Extracted entries: Begin

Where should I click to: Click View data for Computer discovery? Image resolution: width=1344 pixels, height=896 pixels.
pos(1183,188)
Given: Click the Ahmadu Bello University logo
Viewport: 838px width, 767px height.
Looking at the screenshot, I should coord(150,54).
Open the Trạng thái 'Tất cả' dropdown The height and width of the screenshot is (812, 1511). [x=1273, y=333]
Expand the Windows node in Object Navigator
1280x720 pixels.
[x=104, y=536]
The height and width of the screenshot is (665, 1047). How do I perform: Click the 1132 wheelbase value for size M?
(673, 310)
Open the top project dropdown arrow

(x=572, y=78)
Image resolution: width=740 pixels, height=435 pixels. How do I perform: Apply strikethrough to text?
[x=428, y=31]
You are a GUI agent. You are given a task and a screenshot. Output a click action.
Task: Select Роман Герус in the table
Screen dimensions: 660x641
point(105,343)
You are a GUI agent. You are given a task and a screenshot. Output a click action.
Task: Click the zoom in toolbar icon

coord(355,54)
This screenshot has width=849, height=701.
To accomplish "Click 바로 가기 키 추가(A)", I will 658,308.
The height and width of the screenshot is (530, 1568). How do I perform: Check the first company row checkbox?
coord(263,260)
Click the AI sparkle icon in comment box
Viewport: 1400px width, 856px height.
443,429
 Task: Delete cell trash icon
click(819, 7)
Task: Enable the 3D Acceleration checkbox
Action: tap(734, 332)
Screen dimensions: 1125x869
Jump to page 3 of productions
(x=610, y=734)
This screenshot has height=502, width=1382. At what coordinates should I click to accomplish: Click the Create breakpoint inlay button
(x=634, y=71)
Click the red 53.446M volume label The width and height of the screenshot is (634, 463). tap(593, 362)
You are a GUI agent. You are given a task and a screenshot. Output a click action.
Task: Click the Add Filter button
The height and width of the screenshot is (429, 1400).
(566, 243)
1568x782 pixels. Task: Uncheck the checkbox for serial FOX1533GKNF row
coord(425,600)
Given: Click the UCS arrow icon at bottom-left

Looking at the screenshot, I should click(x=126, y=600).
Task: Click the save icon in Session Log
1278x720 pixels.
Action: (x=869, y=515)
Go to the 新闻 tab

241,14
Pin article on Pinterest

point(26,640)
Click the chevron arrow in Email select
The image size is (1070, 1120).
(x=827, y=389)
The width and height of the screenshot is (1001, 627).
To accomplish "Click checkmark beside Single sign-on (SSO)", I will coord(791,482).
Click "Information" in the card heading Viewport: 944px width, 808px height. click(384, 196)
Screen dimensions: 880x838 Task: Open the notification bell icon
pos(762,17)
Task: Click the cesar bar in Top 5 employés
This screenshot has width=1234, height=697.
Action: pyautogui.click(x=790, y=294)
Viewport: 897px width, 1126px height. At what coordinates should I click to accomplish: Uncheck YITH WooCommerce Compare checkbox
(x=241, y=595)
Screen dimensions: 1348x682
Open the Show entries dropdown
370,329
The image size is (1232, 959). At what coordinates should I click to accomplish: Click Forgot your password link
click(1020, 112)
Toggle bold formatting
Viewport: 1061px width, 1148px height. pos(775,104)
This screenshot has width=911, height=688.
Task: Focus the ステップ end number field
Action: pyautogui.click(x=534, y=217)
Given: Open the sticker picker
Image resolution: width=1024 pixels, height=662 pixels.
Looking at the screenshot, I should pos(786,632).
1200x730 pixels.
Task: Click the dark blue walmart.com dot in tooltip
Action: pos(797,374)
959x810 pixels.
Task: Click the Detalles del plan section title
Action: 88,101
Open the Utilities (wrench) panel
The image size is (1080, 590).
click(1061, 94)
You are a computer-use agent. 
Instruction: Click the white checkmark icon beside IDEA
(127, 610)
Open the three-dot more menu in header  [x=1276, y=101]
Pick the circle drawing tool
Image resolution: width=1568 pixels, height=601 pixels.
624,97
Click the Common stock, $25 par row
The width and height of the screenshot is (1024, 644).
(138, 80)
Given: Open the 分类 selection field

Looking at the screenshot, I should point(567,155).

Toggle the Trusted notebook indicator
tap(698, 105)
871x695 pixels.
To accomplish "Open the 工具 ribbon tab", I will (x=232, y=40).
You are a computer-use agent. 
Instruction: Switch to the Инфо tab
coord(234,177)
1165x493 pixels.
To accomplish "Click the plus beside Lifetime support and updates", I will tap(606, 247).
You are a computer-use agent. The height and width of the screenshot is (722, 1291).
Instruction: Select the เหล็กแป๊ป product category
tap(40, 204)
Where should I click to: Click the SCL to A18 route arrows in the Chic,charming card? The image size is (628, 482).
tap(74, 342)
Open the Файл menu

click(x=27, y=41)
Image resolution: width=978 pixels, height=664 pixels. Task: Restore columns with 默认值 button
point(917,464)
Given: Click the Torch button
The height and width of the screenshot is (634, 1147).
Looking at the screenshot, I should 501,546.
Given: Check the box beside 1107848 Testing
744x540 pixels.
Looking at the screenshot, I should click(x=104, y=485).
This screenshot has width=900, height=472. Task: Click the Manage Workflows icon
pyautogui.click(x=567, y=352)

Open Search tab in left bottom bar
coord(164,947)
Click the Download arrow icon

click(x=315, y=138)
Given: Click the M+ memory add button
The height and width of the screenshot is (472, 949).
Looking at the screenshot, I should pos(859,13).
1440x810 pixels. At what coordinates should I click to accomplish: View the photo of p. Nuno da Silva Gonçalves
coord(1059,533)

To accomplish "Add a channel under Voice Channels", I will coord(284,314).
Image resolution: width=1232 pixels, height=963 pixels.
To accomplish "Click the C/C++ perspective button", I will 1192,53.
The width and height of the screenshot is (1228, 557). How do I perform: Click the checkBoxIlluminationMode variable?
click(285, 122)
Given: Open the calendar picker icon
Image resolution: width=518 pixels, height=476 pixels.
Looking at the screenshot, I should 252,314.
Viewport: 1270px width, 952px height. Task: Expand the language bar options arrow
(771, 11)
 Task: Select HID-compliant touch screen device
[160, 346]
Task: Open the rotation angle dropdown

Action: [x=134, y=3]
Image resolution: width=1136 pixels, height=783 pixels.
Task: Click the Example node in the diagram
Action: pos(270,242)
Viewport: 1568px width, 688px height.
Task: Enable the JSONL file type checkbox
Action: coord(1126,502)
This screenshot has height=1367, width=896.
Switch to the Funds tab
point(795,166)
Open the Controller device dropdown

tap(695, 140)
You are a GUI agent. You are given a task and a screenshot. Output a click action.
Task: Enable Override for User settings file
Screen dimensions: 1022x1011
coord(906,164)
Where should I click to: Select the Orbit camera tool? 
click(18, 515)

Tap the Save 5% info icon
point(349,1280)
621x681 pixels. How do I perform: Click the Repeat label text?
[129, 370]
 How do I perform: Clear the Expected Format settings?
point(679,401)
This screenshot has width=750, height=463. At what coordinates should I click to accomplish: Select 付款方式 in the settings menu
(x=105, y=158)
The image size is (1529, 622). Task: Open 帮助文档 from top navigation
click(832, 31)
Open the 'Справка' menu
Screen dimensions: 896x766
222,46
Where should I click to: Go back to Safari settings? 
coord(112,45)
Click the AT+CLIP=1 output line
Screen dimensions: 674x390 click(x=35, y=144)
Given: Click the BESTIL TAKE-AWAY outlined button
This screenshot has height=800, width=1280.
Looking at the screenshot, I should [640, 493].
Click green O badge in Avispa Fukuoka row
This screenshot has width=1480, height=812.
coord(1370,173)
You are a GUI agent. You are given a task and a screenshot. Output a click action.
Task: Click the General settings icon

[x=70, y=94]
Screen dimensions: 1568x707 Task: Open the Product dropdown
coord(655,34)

Extracted entries: End

Lines holding the string "picker" are the answer; copy each one from the listing above.

* [Answer area]
Given: Open the sticker picker
Given: Open the calendar picker icon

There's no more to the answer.